LILLY:ここまで言っておいてなんなんですけど(笑)、私が命を懸けているのは落ちサビなんです。陰がある主人公がすっと心に決めるところだと思うんですよ。わめいていたり、不安になっていたりするんですけど、ここで1本の芯ができています。そこは超絶大切にしたいと思っているので、ぜひ聴いてほしいです。
YUKI:ドラムで言えばやっぱりフットワークですかね。Djentの特徴でもあると思いますし、いわゆるメタルとも少し違うアプローチだと思うので、そういうところも注目してほしいです。竿のふたりのフレーズと綿密に絡み合っていたりもするので、聴けば聴くほど味のある作りになっています。そういうところも聴いてほしいです。
SHIORI:ベースで言うと、間奏でスラップをしているところですね。一気に盛り上がるというか、切り替わって感情があふれ出すような感じを表現しています。
ERIKA:ギターはイントロのリフが"The Djent"なんです。バスバス音を切らないといけない、タイトというかシビアな部分が一番重要になってくると思うので、聴きどころはそういう部分ですね。間奏のリフも同じなんですけど、リフが一番重要かなと思っているので、注目して、もし良ければコピーしてみてください。だいぶ難しいと思うので、チャレンジしてみてほしい(笑)。
LILLY:ERIKA様からの挑戦状(笑)!
-(笑)ミュージック・ビデオについてはすでに少し話が出ましたが、準ミス・ワールド2021日本代表に選ばれた期待の若手女優 結那さんが主人公で、メンバーのみなさんはシルエットでしか出ていないですよね。ガールズ・バンドとしては、かなり珍しいことをしているなと。

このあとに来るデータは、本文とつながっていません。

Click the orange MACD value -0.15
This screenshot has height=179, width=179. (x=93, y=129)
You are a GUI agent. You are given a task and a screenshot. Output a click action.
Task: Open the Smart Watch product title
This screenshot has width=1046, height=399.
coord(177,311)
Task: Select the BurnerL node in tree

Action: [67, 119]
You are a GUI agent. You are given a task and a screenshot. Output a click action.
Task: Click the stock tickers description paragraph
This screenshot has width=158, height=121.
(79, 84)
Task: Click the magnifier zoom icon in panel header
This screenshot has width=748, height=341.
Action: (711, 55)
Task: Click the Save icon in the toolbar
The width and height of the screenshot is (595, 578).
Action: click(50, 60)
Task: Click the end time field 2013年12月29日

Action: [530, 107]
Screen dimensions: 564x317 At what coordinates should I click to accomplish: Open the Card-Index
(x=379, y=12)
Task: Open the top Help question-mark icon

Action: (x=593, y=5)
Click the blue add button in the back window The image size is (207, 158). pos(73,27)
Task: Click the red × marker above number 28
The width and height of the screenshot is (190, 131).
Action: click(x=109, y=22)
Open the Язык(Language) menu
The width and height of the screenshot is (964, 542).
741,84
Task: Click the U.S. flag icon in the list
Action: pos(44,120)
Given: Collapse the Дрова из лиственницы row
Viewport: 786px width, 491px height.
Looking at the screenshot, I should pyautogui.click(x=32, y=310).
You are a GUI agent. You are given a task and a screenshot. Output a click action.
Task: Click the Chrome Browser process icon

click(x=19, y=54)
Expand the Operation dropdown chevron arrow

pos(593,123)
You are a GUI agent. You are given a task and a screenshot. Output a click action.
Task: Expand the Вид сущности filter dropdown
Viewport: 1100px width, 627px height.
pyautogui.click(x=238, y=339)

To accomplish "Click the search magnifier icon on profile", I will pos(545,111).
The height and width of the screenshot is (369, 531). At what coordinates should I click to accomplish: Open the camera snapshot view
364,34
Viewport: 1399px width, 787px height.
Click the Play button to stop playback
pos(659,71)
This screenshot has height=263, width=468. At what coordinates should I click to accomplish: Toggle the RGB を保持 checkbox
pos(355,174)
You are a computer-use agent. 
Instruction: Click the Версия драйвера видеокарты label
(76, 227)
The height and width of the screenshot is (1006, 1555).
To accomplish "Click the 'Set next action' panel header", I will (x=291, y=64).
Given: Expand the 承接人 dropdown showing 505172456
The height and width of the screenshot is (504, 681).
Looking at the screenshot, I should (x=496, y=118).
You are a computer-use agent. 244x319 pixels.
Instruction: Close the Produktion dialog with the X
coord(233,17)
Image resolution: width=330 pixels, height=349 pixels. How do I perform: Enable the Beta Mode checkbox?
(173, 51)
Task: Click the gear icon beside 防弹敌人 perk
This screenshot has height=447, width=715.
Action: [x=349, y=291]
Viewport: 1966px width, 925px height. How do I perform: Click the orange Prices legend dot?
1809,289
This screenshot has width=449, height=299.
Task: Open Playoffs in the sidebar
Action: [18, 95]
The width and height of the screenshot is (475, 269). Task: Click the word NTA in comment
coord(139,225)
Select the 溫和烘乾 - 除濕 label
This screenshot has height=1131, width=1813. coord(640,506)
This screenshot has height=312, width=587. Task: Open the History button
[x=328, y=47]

LILLY:そうですね。ただ「LadyBug」に関しては、私たちが顔を出さなくても十分カッコ良さは伝わるからいいんじゃないかという気持ちはあります。ストーリーを感じてほしいというか、BGMじゃないですけど、あくまでもストーリーを感じて観てほしいところがありますね。そこに私たちの顔が出ちゃうと情報量が多くなっちゃうから、その兼ね合いかなと。
-バンドのミュージック・ビデオというよりは短編映画のような?
LILLY:そんなふうに観てもらえたら嬉しいですね。このストーリーはどうなっているのか、とかに注目してほしい。
-話は変わりますが、今後の動きとして主催ライヴ"Dead or aLIVE vol.2"が予定されています。こちらはどんなライヴにしたいですか?
LILLY:主催はLittle Lilithになってから3ヶ月のタイミングなので、ひと区切りを見せたい。お披露目のときとはまた違った、少しでも進化したLittle Lilithを見せたいと思っています。それより前にもちょこちょこライヴはあるので、実際にライヴハウスの人たちがどんな反応をしてくれるのかが、怖くもあり楽しみでもありますね。
-お披露目以降はまだライヴをしていないんですよね。そのときはファンの方ばかりのライヴだったと思うんですけど、次からは対バン相手のお客さんがいるわけで。
LILLY:そうなんです。だからこそ反応が気になります。主催には来られなくても、対バンで観てくれる人たちもたくさんいたので、そういう人たちがどんな反応をするのか楽しみですね。
-さて、今回進化を果たしたLittle Lilithというバンドでは、何を成し遂げたいですか?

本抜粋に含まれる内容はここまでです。